Bergman and Peck play psychoanalysts Constance Peterson and Anthony Edwardes, respectively.
In classic Hollywood fashion, the pair ends up breaking every professional rule in the book and inevitably have an affair.
Naturally, when you fall in bed love with someone, especially as quickly and passionately as having an affair, you enter a “honeymoon phase” where you notice every single tiny detail of your object of affection.
This is where Constance picks up on Anthony’s strange habits. She finds out that not only does he have a fear of parallel lines on white backgrounds, he’s also not who he claims he is. Constance deduces that he might be an imposter, based on a number of things that Anthony has told her.

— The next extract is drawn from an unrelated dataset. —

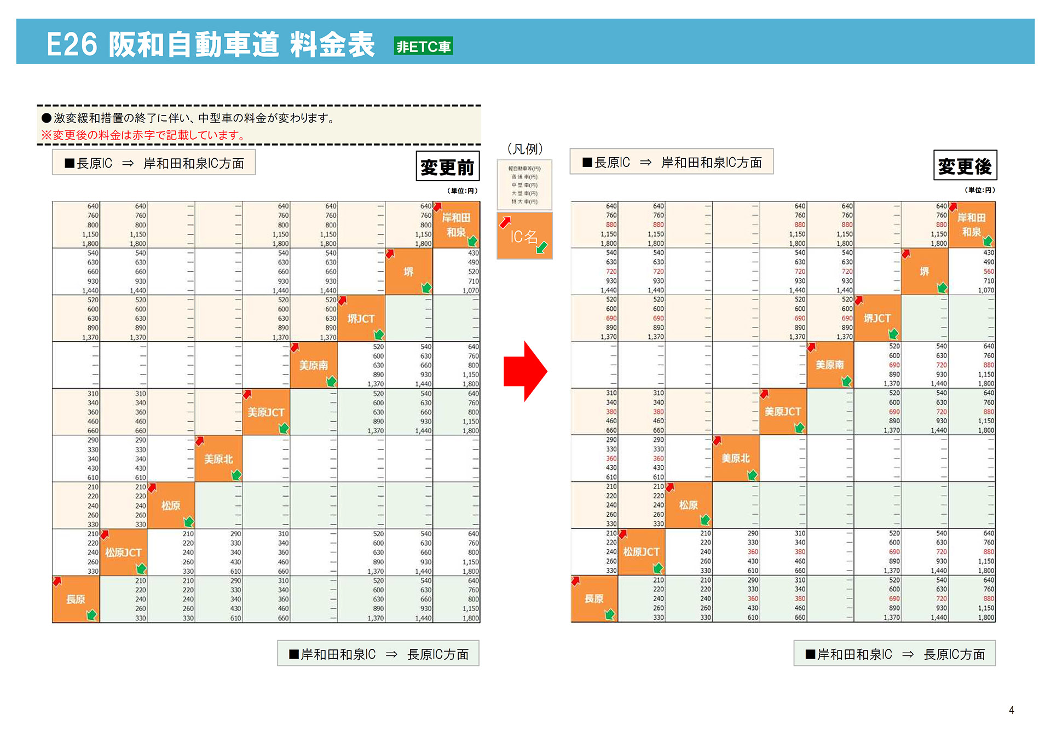Click the 美原南 IC cell on the right table
Image resolution: width=1051 pixels, height=743 pixels.
830,365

From killing the real Dr. Edwardes, having bouts of amnesia, to having a guilt complex, Constance overlooks these GLARING issue to get this poor man (one she doesn’t know very well, mind you) the help he needs.

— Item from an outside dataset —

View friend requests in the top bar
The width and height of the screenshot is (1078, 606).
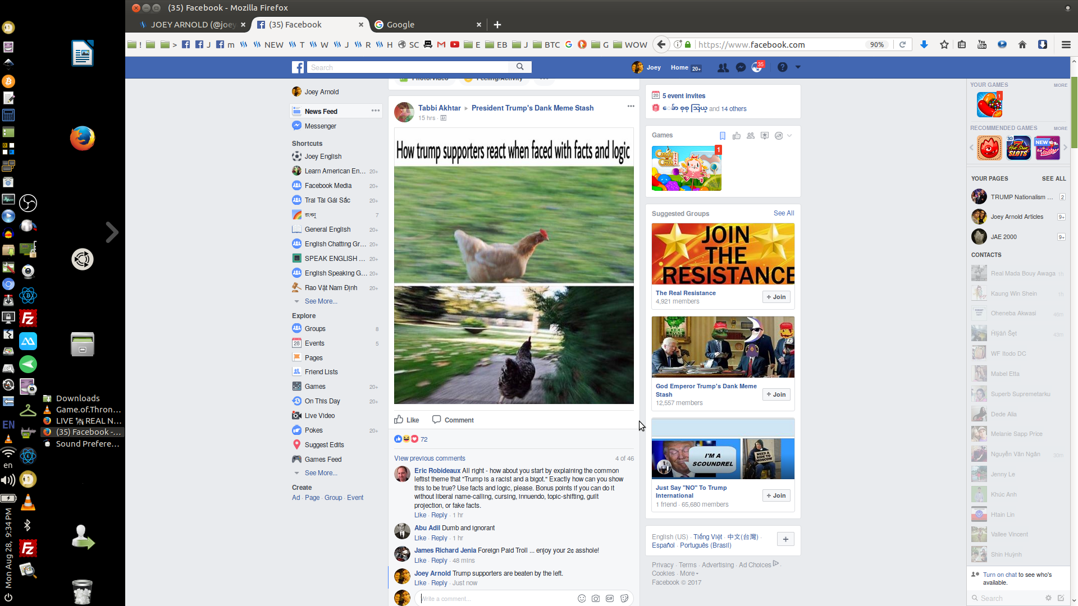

When Edwardes sneaks away from Constance’s grasp, due to fear of, well, everything – she tracks him down and attempts to use her psychoanalytic techniques on him. These methods prove to be unsuccessful, and eventually, she takes him to upstate New York, where they meet two doctors who proceed to psychoanalyze his many stray thoughts.
In steps Salvador Dali.
In 1945, Dail moved specifically to Hollywood to work on this film. Hitchcock wanted a scene that portrays the surrealness of Edwardes’ dreams and Dali was the only artist to bring Hitch‘s madcap imagination to life.
In order to capture this, accurately and as demented as possible, Hitchcock gave Dali free reign to shape, and mold this world to his liking. This is how we get a rather, disturbing, and incredibly unsettling dream scene smack dab in the middle of the film.
Dali and Hitchcock wanted us to feel that way, they wanted us to squirm in our seats and crane our necks away from the television (or movie screen in this case.) This 3-minute sequence, unfortunately, is probably the most memorable part of the film, however, it’s almost certainly the most important scene as well.
This dream sequence sets the tone for the rest of the movie. As an audience member, we get a feel for how “Edwardes” thinks, feels and acts. Thanks to the creativity and forward thinking of Hitchcock, and the expansive mind of Dali, we were blessed with perhaps the greatest dream sequence ever to be put on the silver screen.